TRY IT>
Reproduce the stretch from "If I consider" through "ways of learning." in the discussion of book learning versus teachers, switching "people" to "learners".

EXTRACTED TEXT>
-- -- --

How would one learn chemistry if not firsthand, in the lab, with chemicals and test tubes? Math also, if you learned it off of a video or book, and you get the wrong answer, you must find your own mistake, if you fail to do that, you learn it the wrong way and fail even further. Certain skills must have the human supervision so as to properly develop the skill, such as in your guitar example.
If I consider the theory of multiple intelligences, it would lead me to believe that ‘book learning’ would be enough for some people and not appropriate for others.
it varies from person to person, because we have different ways of learning.
for physical things, I think face-to-face learning works better. for writing (something that interests me a lot) which has to do with training your mind, a book works as well as probably better. for things which take five to ten minutes to learn then I think a book would also suffice.
The one thing that a stored tutor can’t do (currently) is give feedback. That’s pretty much all a teacher actually does anyway, apart from organise information.
I agree. There no replacement for human guidance.
We need both types of information – one kind is stored in documents and the other kind is transmitted orally. Documents enable the exchange of data from one generation to the next. But there is more to learning than what is in books. It is the teacher that relates the simple absorption of information to the business of creating knowledge. One can learn needlework, for example, from a textbook: but some of its skills cannot be learned from books. Like always having a thimble: I was never taught how to use a thimble and to this day I cannot use one. It has impacted adversely on my sewing skills.
Yeah, but I think there is something to a wild culture. An american indian adolescent from the seventeenth century would probably last way longer in a survival situation then many of us super informed 21st century types. Since we can get thrown into that situation at any given moment which culture is better off?
I had a hard time accepting your idea when I was in high schol science. We were required to perform so-called ‘experiements’ to prove various hypotheses. I thought they were just exercises in futility, because the proofs already existed. My father explained to me that until we actually experienced the same revelations the early scientists experienced, we couldn’t ‘know’ the subject.
Dad used himself as an example. His parents and brothers were all musically inclined. He learned all the mechanical skills necessary to play the piano and the french horn, but he could never fully ‘create’ music. He believed that has to be an inborn talent.
@YARNLADY Agree with you and your father on that. I can play the music as wriiten on the page at the correct tempo, but it is no more artistic than rebuilding an engine following the tech manual.

-- -- --

INPUT DATA>

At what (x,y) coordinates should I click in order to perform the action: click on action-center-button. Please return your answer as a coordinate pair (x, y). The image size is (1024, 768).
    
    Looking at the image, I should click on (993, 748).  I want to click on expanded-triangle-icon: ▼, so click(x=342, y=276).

-- -- --

ANSWER TO THIS EXERCISE>
If I consider the theory of multiple intelligences, it would lead me to believe that ‘book learning’ would be enough for some learners and not appropriate for others.
it varies from person to person, because we have different ways of learning.